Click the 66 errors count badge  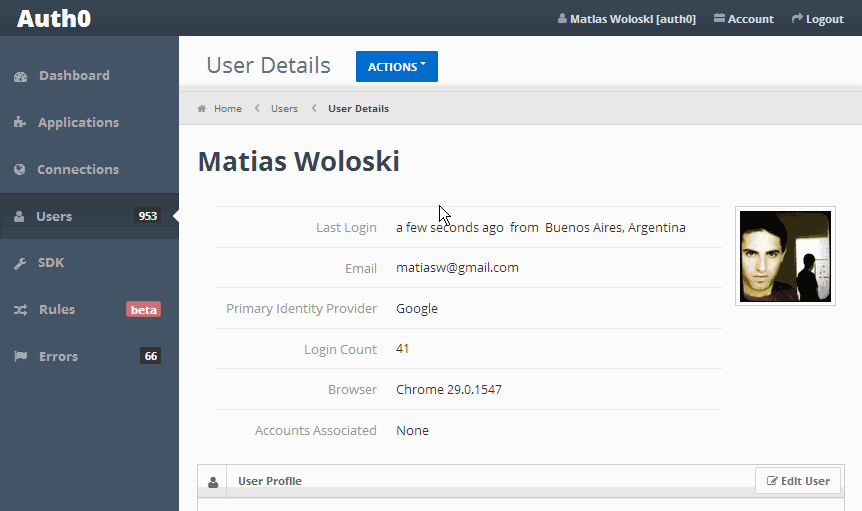click(151, 356)
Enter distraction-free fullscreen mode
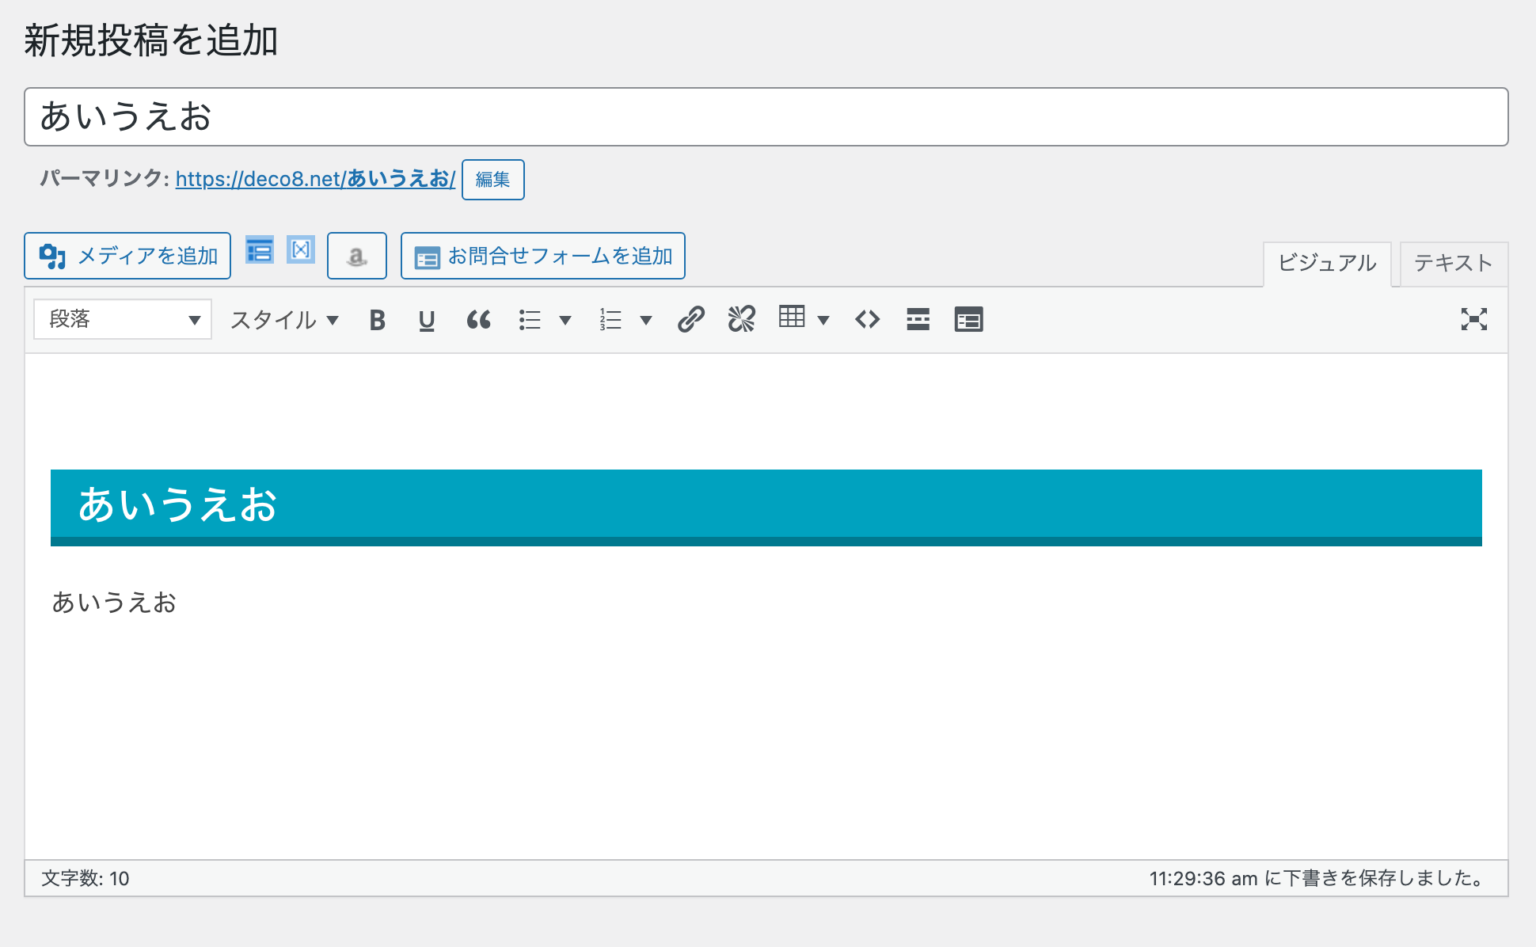1536x947 pixels. coord(1475,319)
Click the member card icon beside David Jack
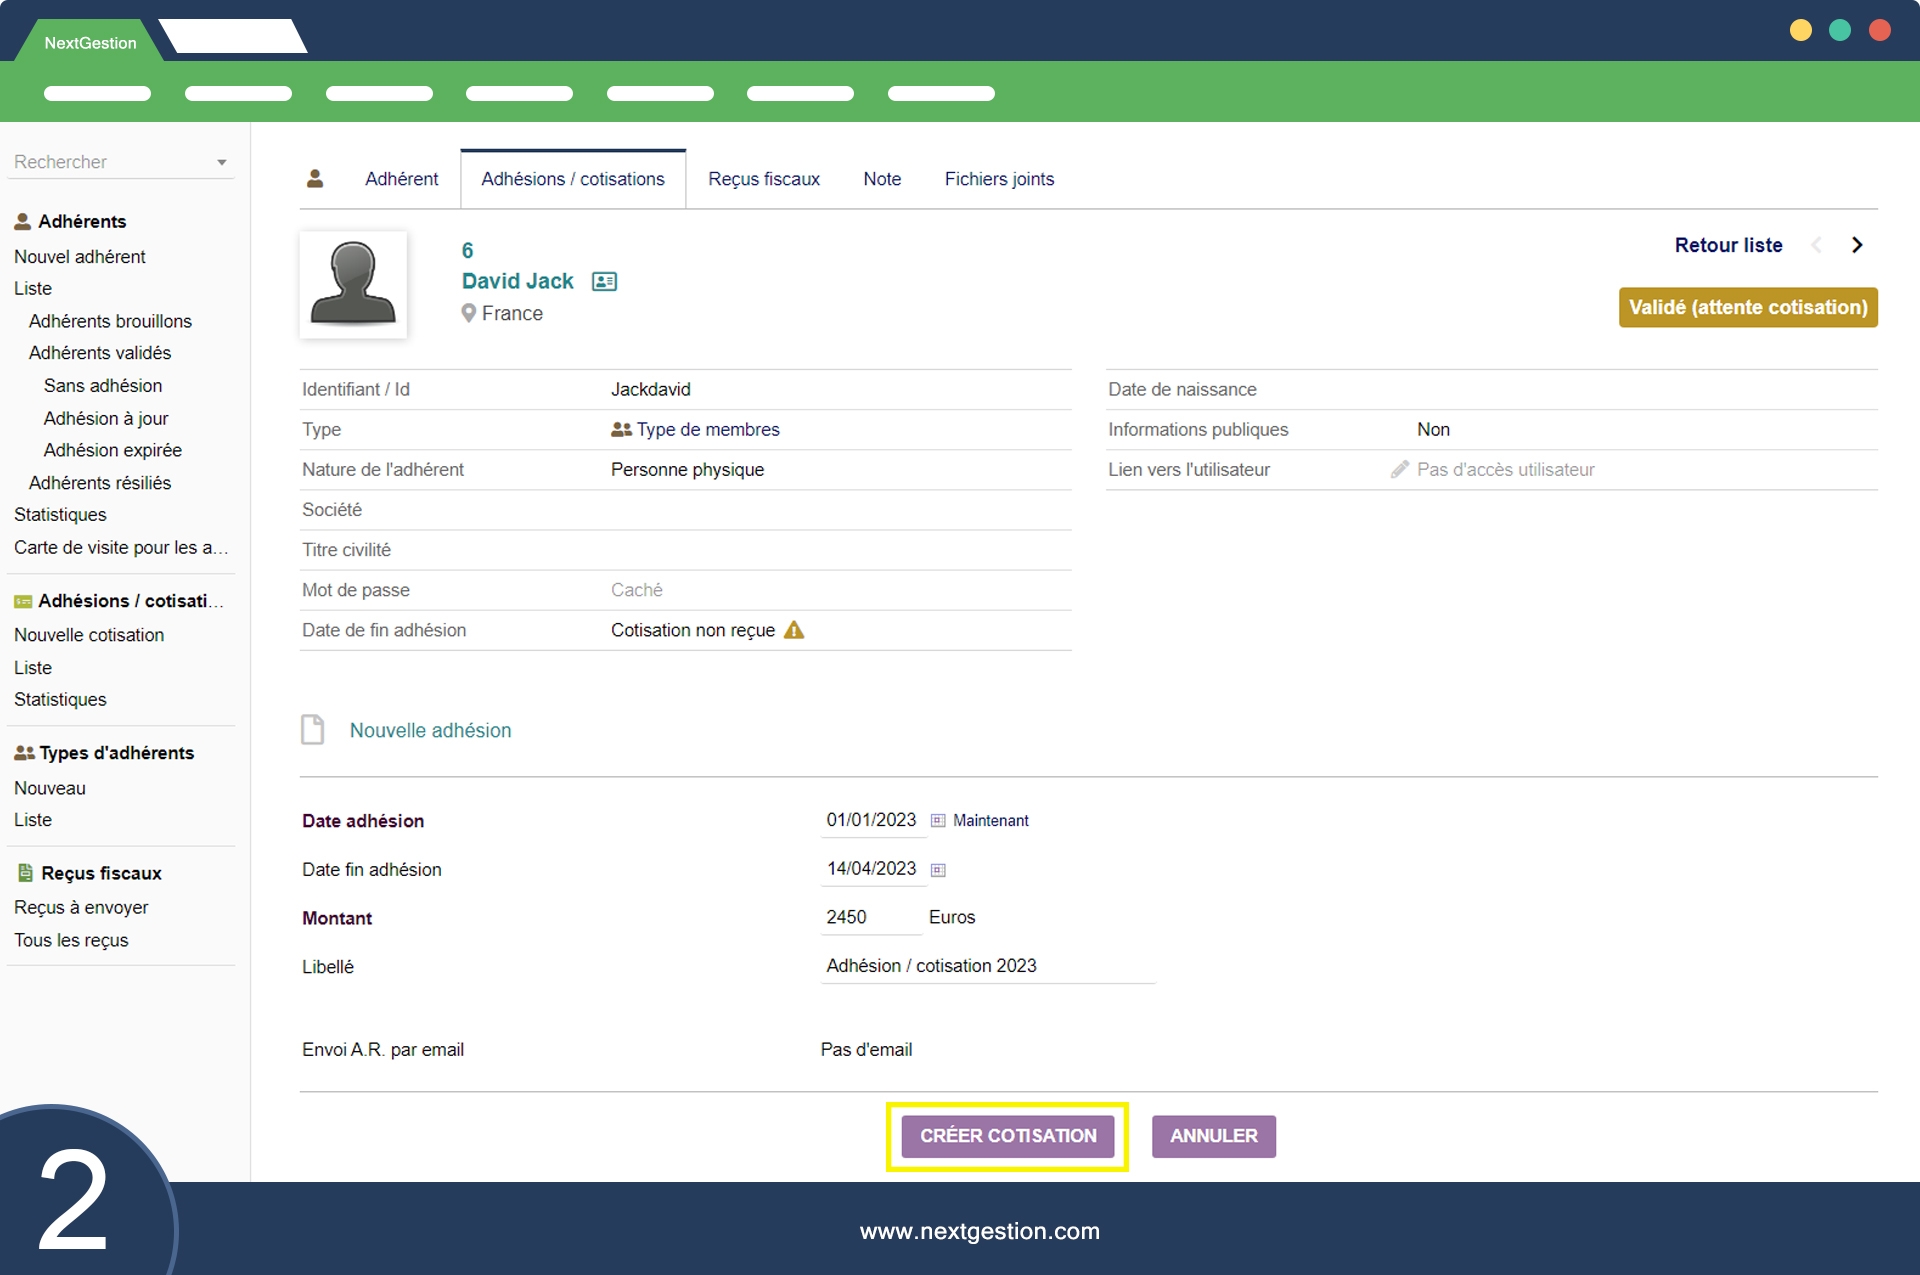Viewport: 1920px width, 1275px height. pyautogui.click(x=604, y=282)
-------------------------
◆ REQUIREMENTS
Convert everything from the line containing "Enter distraction-free fullscreen mode" down to the end of the records into a Markdown table with the columns Item and Text, numbering each row, omitting blank lines, and leaving out the pictures.

◆ ANSWER BELOW
| Item | Text |
|---|---|
| 1 | Enter distraction-free fullscreen mode |
| 2 | 1536x947 pixels. coord(1475,319) |
| 3 | Click the member card icon beside David Jack |
| 4 | Viewport: 1920px width, 1275px height. pyautogui.click(x=604, y=282) |